Pedagogy is an exploratory exhibition that considers the relationship between the gallery and the classroom, between curating and teaching. The exhibition reflects on the practice of the Market Photo Workshop itself, its curriculum, teaching, projects and gallery practice; and through this it deliberates on wider issues of education practice, skills development, transformation in the arts and photography more broadly. These issues are central to discourses in academia, the arts, and the wider public, as a country struggles with a failing education system and the complex role of art in South African society today.

The exhibition takes, as it point of departure, the word pedagogia, the root term from the Greek for Pedagogy. While the term pedagogy references ways and approaches to teaching and learning, the term pedagogia means “office of the tutor” and therefore references a space, of teaching and of contemplating the practice of teaching. This exhibition takes the gallery as the “office of the tutor”, imagining a space in which image-making and image-teaching might meet and be jointly considered.

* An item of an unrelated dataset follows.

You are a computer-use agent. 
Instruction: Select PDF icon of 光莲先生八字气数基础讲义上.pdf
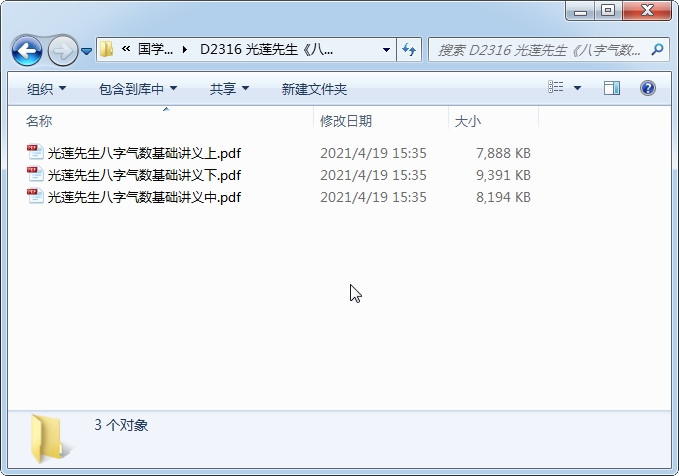[35, 152]
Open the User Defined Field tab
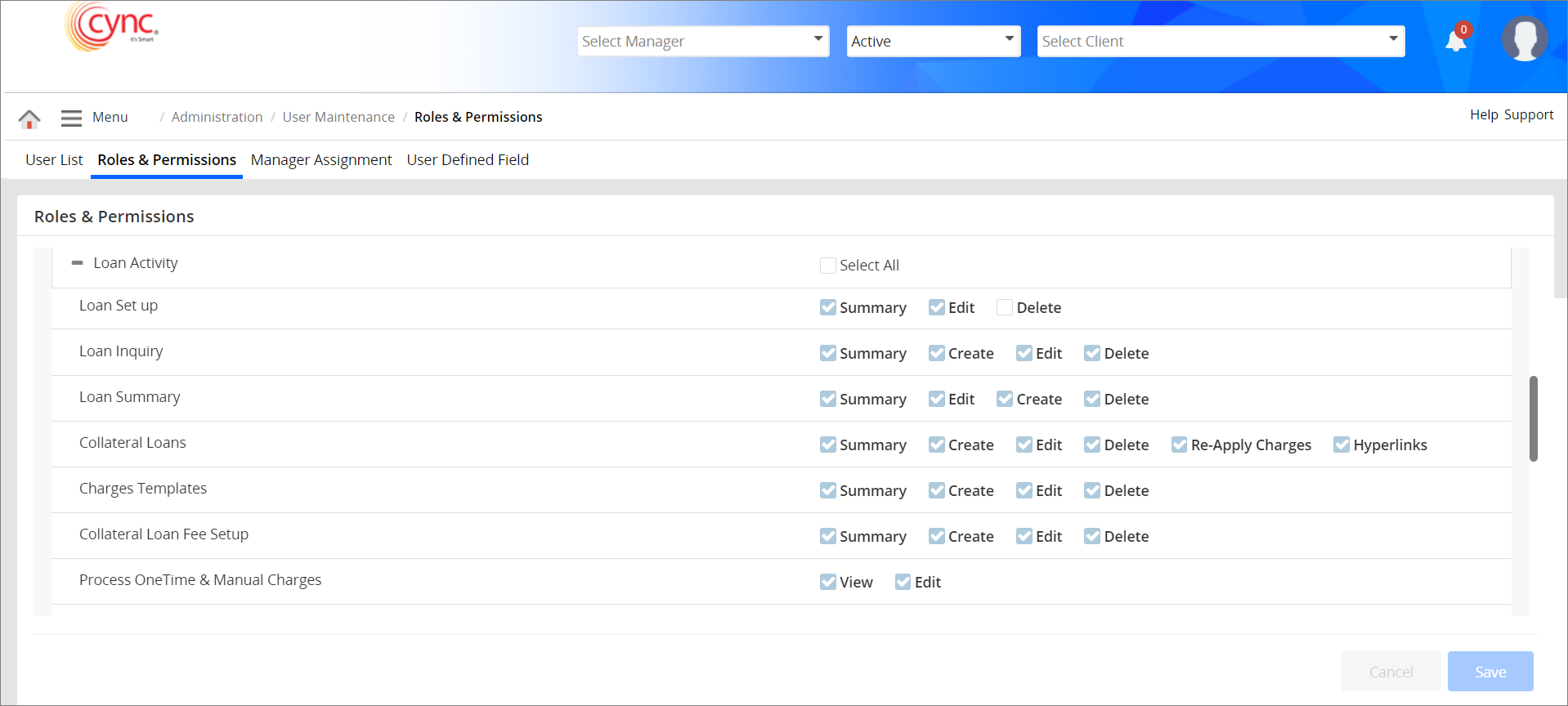1568x706 pixels. click(x=468, y=160)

As the “office of the tutor”, Pedagogy is modelled loosely on a number of curatorial and conceptual issues and makes use of a varying approaches to explore these notions. This includes works that consider the role of the school and the gallery in growing critical art audiences that renegotiate the status quo of art audiences to date, works that are actively didactic — considered by the photographers as tools of teaching and knowledge production, as well as images that are considered “exhibition photographs” and those that are not. The works on exhibition are taken from the Market Photo Workshop’s collection and are a consideration of what the Photo Workshop and its students have produced, how, and why.

The exhibition also makes use of intertextuality, bringing into the gallery space the objects of the office of a tutor such as teaching materials, texts that consider pedagogy, renegotiations of the classroom, and issues of transformation in education in the global south, as well as teaching documents. These play with notions of artefact and replica in the gallery context, as well as the role of text and non-art objects. By including them in the gallery, we are compelled to consider how the gallery space and the practice of curation should be activated for the purposes of learning and skill transferral.

While this exhibition is to some extent a self-serving inquiry into our own practice, our approaches, and our challenges, this exhibition also has wider significance for an audience interested in how critical visual practice develops in so complex a context today.

Installation image of Pedagogy showing Kom Vir playing in the background.
Two men stand and discuss the work of Tracy Edser on the opening night of Pedagogy.